In 1803, Ireland is firmly under the thumb of British rule, torn with the ongoing turmoil between Protestant and Catholic. In this fractious climate, Seamus Firnan of Donamorgh secretly leads the people of his estate in the worship of an ancient goddess, practicing rites that were in place millennia before Christianity invaded the island.

Sworn to the Goddess since his birth, Seamus is a Protector: one who guards the nearby forest, home to fairies and other magical creatures. But when Seamus is kidnapped, the fairies must look for a second Protector, one who will find Seamus and bring their unknown enemies to light.

That person is Tessa McCarthy, an untrained empath who passed through the forest twenty years earlier, when she was still a child. Tessa has struggled all her life to resist the emotions that flood her empathic mind. Now she has moved to an estate in the Donamorgh forest, where she hopes to live in isolation, and to once again meet the fairies from her childhood. But instead of the peaceful life she envisions, Tessa finds distraught fairies, a woman crying in a forbidden circle, and a mystery wrapped in magic that reaches through many generations.

If Tessa is to find her own peace, she must face the terrifying power that resides within her, and use it to help the people of Donamorgh.

Read the first chapter…

3 thoughts on “Moon Over Donamorgh”

  1. Full disclosure: I was a beta reader for Marlene’s Moon Over Donamorgh, and was thinking that other readers, or potential readers, might find the following critique useful. I hope Marlene doesn’t mind.

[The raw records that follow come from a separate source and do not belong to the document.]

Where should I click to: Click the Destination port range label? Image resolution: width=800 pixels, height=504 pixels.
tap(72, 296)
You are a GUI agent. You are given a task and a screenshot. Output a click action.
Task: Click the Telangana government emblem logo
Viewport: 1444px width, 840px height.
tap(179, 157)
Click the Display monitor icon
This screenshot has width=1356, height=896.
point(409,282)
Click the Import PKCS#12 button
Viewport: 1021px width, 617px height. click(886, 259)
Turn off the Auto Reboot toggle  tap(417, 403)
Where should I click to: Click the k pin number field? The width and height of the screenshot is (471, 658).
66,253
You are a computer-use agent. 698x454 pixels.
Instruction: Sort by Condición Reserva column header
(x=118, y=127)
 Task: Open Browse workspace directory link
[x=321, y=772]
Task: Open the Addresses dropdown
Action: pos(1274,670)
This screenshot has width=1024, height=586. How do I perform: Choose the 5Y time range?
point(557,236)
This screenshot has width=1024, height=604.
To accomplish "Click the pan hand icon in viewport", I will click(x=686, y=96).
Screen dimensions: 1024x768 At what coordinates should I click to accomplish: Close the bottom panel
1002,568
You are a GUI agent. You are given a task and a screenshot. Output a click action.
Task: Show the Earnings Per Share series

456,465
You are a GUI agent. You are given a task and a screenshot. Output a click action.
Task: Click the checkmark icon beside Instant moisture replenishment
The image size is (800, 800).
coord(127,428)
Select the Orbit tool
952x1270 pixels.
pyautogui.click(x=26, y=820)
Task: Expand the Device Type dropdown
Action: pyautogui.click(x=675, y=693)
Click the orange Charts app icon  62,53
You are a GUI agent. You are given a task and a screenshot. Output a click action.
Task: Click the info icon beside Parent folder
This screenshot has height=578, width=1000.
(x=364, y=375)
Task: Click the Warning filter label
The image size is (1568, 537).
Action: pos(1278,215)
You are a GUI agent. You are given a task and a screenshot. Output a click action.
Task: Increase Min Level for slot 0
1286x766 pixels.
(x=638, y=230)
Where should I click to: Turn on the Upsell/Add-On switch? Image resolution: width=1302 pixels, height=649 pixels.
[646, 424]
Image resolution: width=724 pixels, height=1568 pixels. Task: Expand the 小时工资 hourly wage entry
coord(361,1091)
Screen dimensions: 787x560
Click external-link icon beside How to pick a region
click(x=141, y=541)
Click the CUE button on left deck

    I’m surprised by how much I like this story. Fantasy is not my preferred genre, but MOD deserves to be published. Everything works and much of it works very well, especially your strong, warmhearted, well-wrought characters. You’ve crafted a compelling, emotionally resonant story, with some very nice (unexpected/interesting) turns and reversals, and most importantly (for me) a satisfying, non-saccharine conclusion. I especially liked your portrayal of magic as not merely difficult, but that it requires physical effort and entails physical consequences for its practitioners. (No free rides or “deux-ex-machina” rescues.) You created many moments of high drama, without becoming maudlin or weepy, and others that were impressively lyrical. It’s clear you put everything you had into this story, and it shows.